BRANO DA LEGGERE:
Oltre alla camera arbitrale di cui s’è fatto cenno, l’articolo 1 del CCNQ ha altresì istituito, presso l’A.R.A.N., un gruppo di lavoro permanente, destinato ad operare in funzione di cabina di regia sia per “…sostenere l’avvio degli istituti definiti nel presente accordo nonché monitorare tutte le fasi attuative del medesimo” sia per progettare percorsi di formazione per gli arbitri.
Per quanto riguarda le modalità di svolgimento della procedura di arbitrato, che saranno approfonditi nei paragrafi successivi cui si fa espresso rinvio, i primi studiosi hanno posto in evidenza in particolare, tre elementi degni di particolare rilievo.
In primo luogo, occorre evidenziare che le parti stipulanti il CCNQ 23 gennaio 2001, nel dare attuazione ai precetti normativi che impongono il tentativo obbligatorio di conciliazione quale condizione di procedibilità anche del giudizio arbitrale, hanno colto l’occasione di sfruttare la possibilità offerta dall’ordinamento di definire per mezzo della contrattazione collettiva procedimenti di conciliazione alternativi rispetto a quello attualmente regolato dagli articoli 65 e 66 del decreto legislativo n. 165/2001. L’articolo 4, comma 1, del contratto quadro prevede, infatti, che “Quando le parti decidano di ricorrere alle procedure di conciliazione e arbitrato disciplinate dal presente contratto, l’arbitro è obbligatoriamente tenuto ad espletare un tentativo di conciliazione che sostituisce e produce i medesimi effetti di quello previsto dall’art. 69 bis D.lgs. 29/93, salvo che questo non sia già stato espletato ai sensi del citato articolo”.

RIGHE ELENCATE:
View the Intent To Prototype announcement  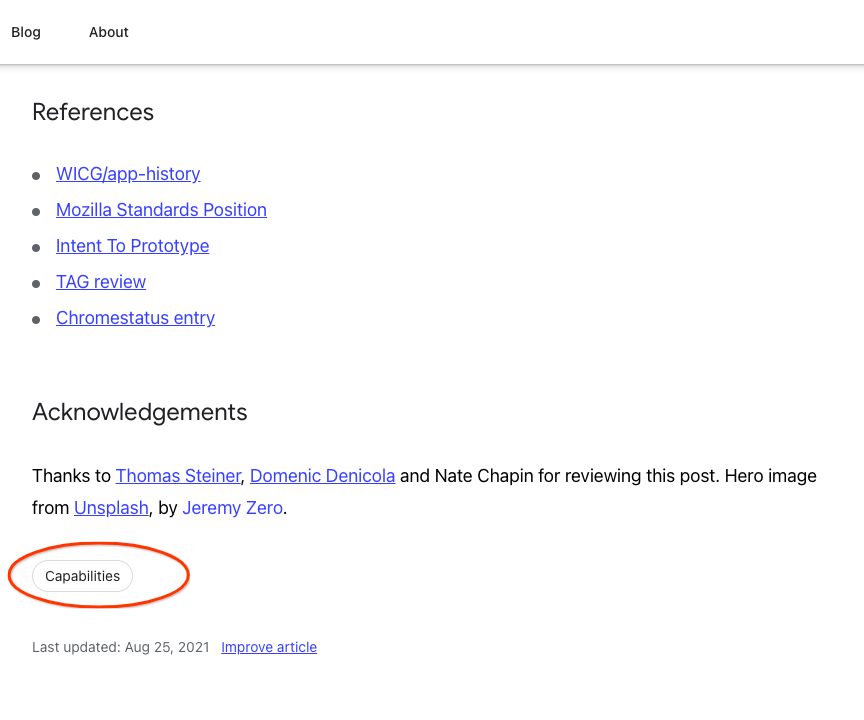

==

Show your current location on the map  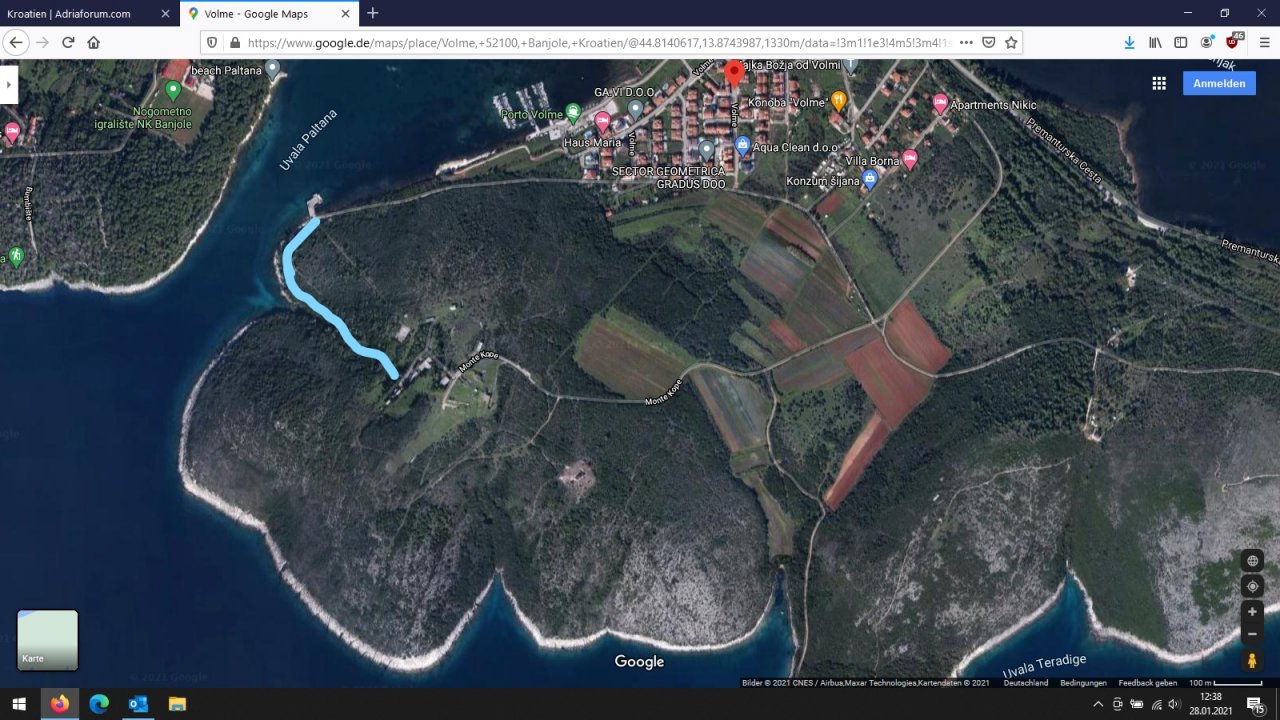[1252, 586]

RICHIESTA SCRITTA:
Modifica il brano sull'arbitrato partendo dalle parole che contengono "Per quanto riguarda" e fermandoti dopo "di particolare rilievo.", con "commentatori" al posto di "studiosi". Le righe non hanno alcun ruolo in questo lavoro.

RISPOSTA SCRITTA:
Per quanto riguarda le modalità di svolgimento della procedura di arbitrato, che saranno approfonditi nei paragrafi successivi cui si fa espresso rinvio, i primi commentatori hanno posto in evidenza in particolare, tre elementi degni di particolare rilievo.